Keeping Baby's Health Records in Check By Carol Sjostrom Miller
It's midnight and your baby is miserable. She's running a fever, pulling on her ear and screaming. You recognize the signs of an ear infection, so you pick up the phone to call the pediatrician. After explaining your child's symptoms to the employee at the answering service, you try to comfort your baby while you wait for the doctor on duty to call you back.
Finally the phone rings, but the pediatrician who calls has never seen your child. "I'll call in a prescription for an antibiotic," he says. "Is your child allergic to any medications?"
"When she had her last ear infection, there was an antibiotic that gave her horrible diarrhea and a rash," you reply, struggling to hear the doctor over your baby's cries.
"Which antibiotic was that?" the doctor asks.
Your brain is still fuzzy from being awakened, and you can't think with your sick baby screaming in your ear. The name of the antibiotic won't come to you. "I don't remember," you say.
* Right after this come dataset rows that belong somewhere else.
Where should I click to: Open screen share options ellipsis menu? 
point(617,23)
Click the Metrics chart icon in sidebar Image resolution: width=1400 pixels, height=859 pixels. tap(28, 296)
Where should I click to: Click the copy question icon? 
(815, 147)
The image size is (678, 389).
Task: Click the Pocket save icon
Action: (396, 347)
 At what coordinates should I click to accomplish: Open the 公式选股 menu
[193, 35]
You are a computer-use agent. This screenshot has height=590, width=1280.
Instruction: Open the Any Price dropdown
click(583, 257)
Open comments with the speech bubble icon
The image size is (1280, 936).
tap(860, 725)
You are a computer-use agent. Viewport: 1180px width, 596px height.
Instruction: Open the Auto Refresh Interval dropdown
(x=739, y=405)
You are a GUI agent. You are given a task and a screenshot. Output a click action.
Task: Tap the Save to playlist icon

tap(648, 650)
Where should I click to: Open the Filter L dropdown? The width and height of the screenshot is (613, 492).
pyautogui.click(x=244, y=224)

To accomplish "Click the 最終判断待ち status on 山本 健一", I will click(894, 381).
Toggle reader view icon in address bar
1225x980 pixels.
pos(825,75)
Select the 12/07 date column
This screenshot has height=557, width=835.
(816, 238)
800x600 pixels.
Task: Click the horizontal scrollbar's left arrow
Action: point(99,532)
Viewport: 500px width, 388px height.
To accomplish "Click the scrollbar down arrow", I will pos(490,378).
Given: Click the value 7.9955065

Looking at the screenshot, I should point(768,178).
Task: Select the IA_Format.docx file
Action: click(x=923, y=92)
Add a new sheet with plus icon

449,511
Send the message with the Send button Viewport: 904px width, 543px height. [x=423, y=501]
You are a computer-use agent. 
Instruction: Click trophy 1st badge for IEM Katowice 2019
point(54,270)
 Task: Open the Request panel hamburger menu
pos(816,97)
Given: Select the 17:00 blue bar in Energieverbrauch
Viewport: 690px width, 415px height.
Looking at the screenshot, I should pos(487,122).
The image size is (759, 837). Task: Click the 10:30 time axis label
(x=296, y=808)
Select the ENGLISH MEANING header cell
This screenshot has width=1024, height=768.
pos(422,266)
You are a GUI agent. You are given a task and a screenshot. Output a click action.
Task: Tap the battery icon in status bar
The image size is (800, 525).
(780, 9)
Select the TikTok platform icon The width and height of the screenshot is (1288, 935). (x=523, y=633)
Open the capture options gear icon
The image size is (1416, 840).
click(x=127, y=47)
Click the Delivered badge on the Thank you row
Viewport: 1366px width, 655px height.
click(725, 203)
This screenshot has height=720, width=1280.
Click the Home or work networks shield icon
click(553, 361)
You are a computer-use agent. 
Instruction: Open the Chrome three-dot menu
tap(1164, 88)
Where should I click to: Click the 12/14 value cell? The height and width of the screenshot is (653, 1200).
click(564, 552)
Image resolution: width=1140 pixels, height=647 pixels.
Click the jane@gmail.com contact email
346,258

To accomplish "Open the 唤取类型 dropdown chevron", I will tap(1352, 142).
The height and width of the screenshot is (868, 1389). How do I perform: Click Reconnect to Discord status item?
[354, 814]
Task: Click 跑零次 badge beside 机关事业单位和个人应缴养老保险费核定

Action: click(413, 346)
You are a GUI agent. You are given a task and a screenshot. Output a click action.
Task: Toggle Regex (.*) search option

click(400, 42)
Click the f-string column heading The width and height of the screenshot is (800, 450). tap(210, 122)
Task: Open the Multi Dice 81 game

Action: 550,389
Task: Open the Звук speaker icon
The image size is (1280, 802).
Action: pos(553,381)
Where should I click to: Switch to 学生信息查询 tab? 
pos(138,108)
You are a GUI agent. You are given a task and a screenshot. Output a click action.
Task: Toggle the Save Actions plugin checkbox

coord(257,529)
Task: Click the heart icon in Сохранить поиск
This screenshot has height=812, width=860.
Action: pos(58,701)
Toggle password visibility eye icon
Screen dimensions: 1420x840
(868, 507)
"In this day and age, kids receive health care in a variety of settings," says Dr. Bryan Sibley, medical director of Beacon Children's Specialty Hospital in Houston, Texas. While the majority of health care takes place in the pediatrician's office, children are also treated in the emergency room, acute care clinics or even over the phone. "When care is provided someplace other than the pediatrician's office, the child's records are not always immediately available to the physician treating the child," he says.
That's where parents come in. "You have to be an active participant in your baby's health care," says Stacy DeBroff, author of Mom Central: The Ultimate Family Organizer (Kodansha, 1998). "There are critical times with a baby when you need the information about your baby's health history at your fingertips."